As the details of US-Vietnam emerge, Indian negotiators must closely study the shortcomings, especially the reversal of earlier concessions, the imposition of blanket tariffs, and the vague treatment of Rules of Origin, it said.
These features reveal a clear US tilt toward securing unilateral gains. For India, ensuring tariff parity, enforceable commitments, and adequate protections for key sectors will be critical to avoid a similarly one-sided outcome.
“This is not modernization—it’s a step backward,” GTRI quoted an expert as saying. “The U.S. is punishing one of its most important trading partners in the name of political optics.”
Skewed Deal
President Donald Trump on Tuesday announced the new bilateral tariff agreement with Vietnam. While the deal grants duty-free access for all US exports to Vietnam, it significantly raises tariffs on Vietnamese exports to the US, a sharp deviation from past commitments under the landmark 2000 US–Vietnam Bilateral Trade Agreement.
For Indian exporters eyeing Vietnam as a competitor and partner in regional value chains, the deal presents both cautionary lessons and strategic implications.
Under the newly announced pact, Vietnamese goods entering the US will face a 20% import tariff, down from the earlier proposed country specific tariffs of 46%, but still double or triple the rates allowed under the 2000 BTA.
That earlier agreement, in effect since December 2001, allowed Vietnamese goods, such as textiles, footwear, seafood, furniture, handicrafts, and agricultural products, to enter the US market at concessional tariffs ranging between 2% and 10%. This preferential access helped boost Vietnam’s exports to the US from just $800 million in 2001 to over $135 billion today.
GTRI analysts say the new flat 20% tariff effectively nullifies the earlier BTA concessions and could erode Vietnam’s hard-earned competitiveness in the American market. “This move disregards the legal and economic framework that has governed U.S.–Vietnam trade for nearly two decades,” noted one expert.
Perhaps more controversial is the inclusion of a 40% tariff on “transshipped” goods—products originally made in a third country like China but routed through Vietnam.
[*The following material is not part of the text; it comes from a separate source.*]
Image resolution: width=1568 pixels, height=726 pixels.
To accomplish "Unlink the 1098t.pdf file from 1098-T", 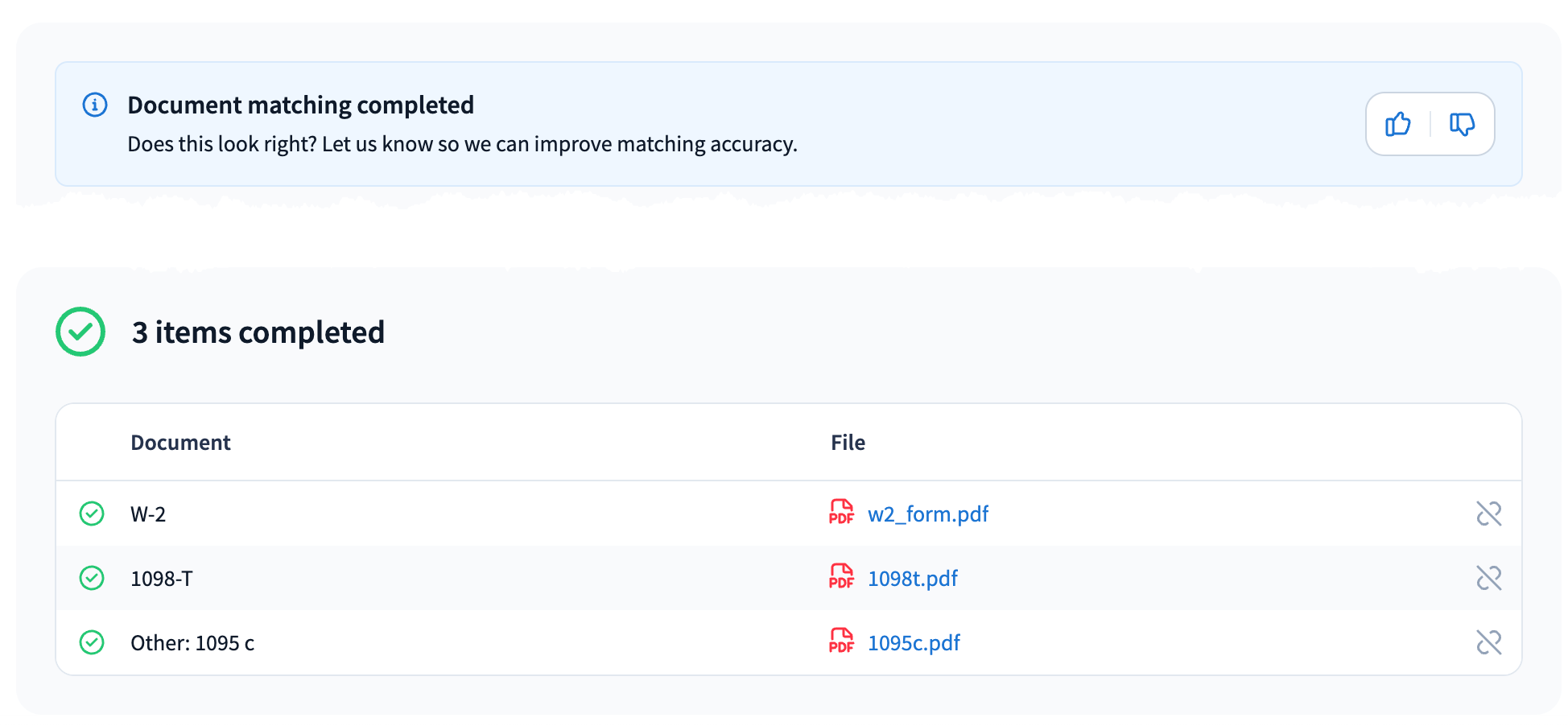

The US administration claims the clause will block circumvention of China tariffs. However, GTRI experts argue this clause rests on shaky legal ground.
“Transshipment does not alter the country of origin,” GTRI noted in a briefing. “If a product is made in China, it remains Chinese regardless of the shipping route, and is already subject to the appropriate US tariff. Imposing a separate 40% duty based on routing alone is both arbitrary and WTO-inconsistent.”
The deal also fails to clarify how the US will treat goods that are partially manufactured in China but undergo final assembly or value addition in Vietnam, a common practice in global manufacturing networks. Without robust, verifiable Rules of Origin, customs authorities may struggle to determine which goods qualify for which tariff, creating uncertainty for global supply chains that link India, Vietnam, and the US
As the US reconfigures its trade architecture in Asia, Indian exporters and policymakers will be watching closely, both for opportunities and warning signs.